Super Express: Czy zaczynasz już odczuwać wzrost popularności? Z jakimi oznakami sympatii ze strony dziewczyn się spotykasz?

- Jesteśmy z NEO w gorącym okresie nagrywania pierwszej płyty. Cały czas mamy też warsztaty wokalne, a Nick Sinckler ciśnie nas z akcentu bo część piosenek będzie po angielsku. Nie mam więc teraz aż tak dużo czasu aby siedzieć w sieci i obserwować jak nasze nagrania pracują. Oczywiście wiele osób pisze na naszych fanpagach i to jest bardzo miłe, powstała też grupa NeoDreamers. Zabawne są natomiast sytuacje w sklepach np. jak osoby spotkane w kolejce mówią mi cześć, bo mają wrażenie że mnie znają, ale nie mogą skojarzyć skąd. Mój wątek "Na wspólnej" dopiero się pojawił, nie jest też to jakaś wielka rola, aby widzom od razu się kojarzyła.
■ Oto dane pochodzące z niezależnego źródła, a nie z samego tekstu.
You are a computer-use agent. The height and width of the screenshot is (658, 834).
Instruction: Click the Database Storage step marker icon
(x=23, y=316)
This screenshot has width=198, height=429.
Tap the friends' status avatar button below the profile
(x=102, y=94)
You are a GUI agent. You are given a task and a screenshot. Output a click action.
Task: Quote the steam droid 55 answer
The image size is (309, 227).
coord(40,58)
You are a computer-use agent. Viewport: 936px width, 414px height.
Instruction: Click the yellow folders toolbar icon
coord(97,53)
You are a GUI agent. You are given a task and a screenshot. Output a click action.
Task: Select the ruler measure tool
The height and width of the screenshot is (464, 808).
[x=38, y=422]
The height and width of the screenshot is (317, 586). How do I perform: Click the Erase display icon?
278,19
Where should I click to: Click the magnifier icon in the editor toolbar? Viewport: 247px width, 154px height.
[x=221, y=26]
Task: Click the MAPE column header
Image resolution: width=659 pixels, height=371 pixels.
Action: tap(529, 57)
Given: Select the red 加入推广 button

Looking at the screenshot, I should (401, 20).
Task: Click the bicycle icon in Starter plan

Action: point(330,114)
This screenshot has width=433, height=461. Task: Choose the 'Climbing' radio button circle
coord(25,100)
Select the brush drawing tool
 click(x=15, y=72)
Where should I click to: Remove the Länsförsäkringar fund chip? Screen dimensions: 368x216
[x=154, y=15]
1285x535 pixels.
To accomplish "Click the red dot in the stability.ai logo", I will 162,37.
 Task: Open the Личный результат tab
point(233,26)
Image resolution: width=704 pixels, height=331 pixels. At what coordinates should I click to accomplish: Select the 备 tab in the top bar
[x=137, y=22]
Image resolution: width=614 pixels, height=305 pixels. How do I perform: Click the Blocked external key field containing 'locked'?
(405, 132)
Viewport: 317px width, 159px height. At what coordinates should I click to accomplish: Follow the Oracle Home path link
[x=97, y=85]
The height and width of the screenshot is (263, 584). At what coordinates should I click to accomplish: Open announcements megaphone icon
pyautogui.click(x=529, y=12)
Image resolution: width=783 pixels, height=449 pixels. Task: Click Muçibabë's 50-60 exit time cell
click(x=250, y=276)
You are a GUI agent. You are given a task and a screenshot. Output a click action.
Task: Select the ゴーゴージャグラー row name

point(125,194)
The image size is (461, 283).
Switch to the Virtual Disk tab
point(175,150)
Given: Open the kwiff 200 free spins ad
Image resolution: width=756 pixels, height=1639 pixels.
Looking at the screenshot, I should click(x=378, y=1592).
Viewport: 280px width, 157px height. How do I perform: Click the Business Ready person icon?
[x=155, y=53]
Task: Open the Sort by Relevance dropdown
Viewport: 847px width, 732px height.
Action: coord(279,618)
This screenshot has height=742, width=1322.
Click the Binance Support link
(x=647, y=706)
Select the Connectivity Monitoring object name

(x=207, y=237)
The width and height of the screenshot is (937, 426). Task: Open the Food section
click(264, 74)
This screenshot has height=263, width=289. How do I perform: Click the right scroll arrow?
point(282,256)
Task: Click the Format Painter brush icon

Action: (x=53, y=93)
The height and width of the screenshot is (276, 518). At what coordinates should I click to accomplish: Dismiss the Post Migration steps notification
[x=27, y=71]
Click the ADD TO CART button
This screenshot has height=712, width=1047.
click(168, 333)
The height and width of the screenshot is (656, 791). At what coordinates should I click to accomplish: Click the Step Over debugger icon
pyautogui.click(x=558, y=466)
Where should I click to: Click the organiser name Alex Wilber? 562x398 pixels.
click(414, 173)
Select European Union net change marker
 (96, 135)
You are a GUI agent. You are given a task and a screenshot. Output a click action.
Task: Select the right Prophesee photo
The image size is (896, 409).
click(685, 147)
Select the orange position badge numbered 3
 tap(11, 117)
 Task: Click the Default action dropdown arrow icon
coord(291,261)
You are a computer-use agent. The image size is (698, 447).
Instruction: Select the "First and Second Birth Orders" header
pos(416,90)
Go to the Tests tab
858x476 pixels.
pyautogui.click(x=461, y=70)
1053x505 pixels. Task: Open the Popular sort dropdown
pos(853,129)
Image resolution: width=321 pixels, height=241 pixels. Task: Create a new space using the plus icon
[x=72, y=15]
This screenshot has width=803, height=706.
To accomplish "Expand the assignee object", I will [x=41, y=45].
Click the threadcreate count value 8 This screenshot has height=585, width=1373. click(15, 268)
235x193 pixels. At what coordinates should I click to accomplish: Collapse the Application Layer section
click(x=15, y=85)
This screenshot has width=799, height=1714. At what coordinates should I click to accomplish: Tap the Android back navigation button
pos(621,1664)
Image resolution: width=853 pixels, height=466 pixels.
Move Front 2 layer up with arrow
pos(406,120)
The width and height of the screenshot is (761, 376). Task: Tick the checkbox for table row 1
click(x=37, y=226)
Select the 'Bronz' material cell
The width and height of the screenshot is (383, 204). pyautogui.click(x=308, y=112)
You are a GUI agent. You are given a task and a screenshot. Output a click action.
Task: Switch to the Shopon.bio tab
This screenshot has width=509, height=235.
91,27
Czy zdarzyło ci się, że ktoś porównał cię do Dawida Kwiatkowskiego?

- Tak, tak (śmiech). Znamy się z Dawidem i nawet ostatnio opowiadałem mu jak pomylono mnie z nim na finale Superstarcia. Nie wiem na czym to polega, ale faktycznie podobno z daleka jesteśmy podobni, może to ta pozytywna energia. Tak już na poważnie odpowiadając bardzo szanuję pracę Dawida, jego drogę i sukcesy, których bardzo mu gratuluję. Wszelkie porównania odbieram więc jako komplement.

Czyli nie zamierzasz konkurować z Dawidem na popularność wśród dziewczyn?

- Dawid ma za sobą rzeszę fanek, my jesteśmy dopiero na początku drogi. Myślę, że jest miejsce na rynku muzycznym i dla takiego trio jak my i z czasem i my będziemy mogli poczuć moc i energię jaką dają tak oddani fani.

Czy twoją pasją jest bardziej aktorstwo czy muzyka?

- Zagrałem w kilku przedstawieniach muzycznych, paru reklamach, zawsze ciągnęło mnie jednak do Łódzkiej Filmówki, ale na produkcję. Dopiero warsztaty wokalne, które miałem wiosną tego roku otworzyły mnie tak na poważnie na śpiewanie. Poznałem na nich Nico i Mattiego i powstał pomysł aby coś wspólnie zrobić. Nigdy nie planowałem mieć zespołu, czy grać w serialu, jestem jednak otwarty na wyzwania i pomysły, które pozwalają mi się artystycznie wyżyć.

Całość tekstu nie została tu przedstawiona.